The same dynamic applies to other industries, for example with falling demand for oil and new cars as daily commutes, social events and holidays are no longer possible. As companies start to reduce employment to make up for lost revenue, the worry is that this will create a downward economic spiral when these newly unemployed workers can no longer afford to purchase as many goods and services as before. Pressure on weak health care systems, loss of trade and tourism, dwindling remittances, subdued capital flows, and tight financial conditions amid mounting debt.

Economic Consequences of Covid-19

Exporters of energy or industrial commodities are also affected by COVID-19. The pandemic and efforts to contain it have triggered an unprecedented collapse in oil demand and a crash in oil prices. In the international market, the oil was selling at such a lower rate that the barrel in which the oil was put in was more expensive than the oil. Reduction in the price of oil also affected the prices of commodities related to it. Demand for metals and transport-related commodities such as rubber and platinum used for vehicle parts has also tumbled.

While agriculture markets are well supplied globally, trade restrictions and supply chain disruptions could yet raise food security issues in some places. The agriculture market would also suffer greatly if this virus continues to spread at the rates at which it’s spreading. Consumer spending, including higher education spending, will continue to decline as a result of economic contractions in a post‐COVID‐19 world. Families facing an uncertain economic future will be reluctant to send their children to high‐priced schools which will cause the literacy rate to decline. In the face of this disquieting outlook, the immediate priority for policymakers is to address the health crisis and contain the short-term economic damage. Over the longer term, authorities need to undertake comprehensive reform programs to improve the fundamental drivers of economic growth once the crisis lifts.

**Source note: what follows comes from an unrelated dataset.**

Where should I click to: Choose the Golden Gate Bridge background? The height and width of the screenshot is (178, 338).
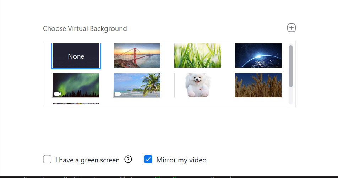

Policies to rebuild both in the short and long term entail strengthening health services and putting in place targeted stimulus measures to help reignite growth, including support for the private sector and getting money directly to people. During the mitigation period, countries should focus on sustaining economic activity with support for households, firms, and essential services. Global coordination and cooperation—of the measures needed to slow the spread of the pandemic, and of the economic actions needed to alleviate the economic damage, including international support—provide the greatest chance of achieving public health goals and enabling a robust global recovery.

Recovery From The Crisis

Finally, there is the fact that the crisis may have a clear end date when all restrictions can be lifted – this seems to be possible when the majority of the global population is vaccinated against COVID-19. It could then enable the global economy to experience a sharp rebound once the pandemic is over. E-commerce, food retail, and the healthcare industry provide at least some economic growth to offset the damage. Also, a crisis-induced movement to online activities helps regain some economic growth. The fact that pandemic is still going on is still concerning to the global economy but with vaccination around the corner, there’s hope that the situation will turn around.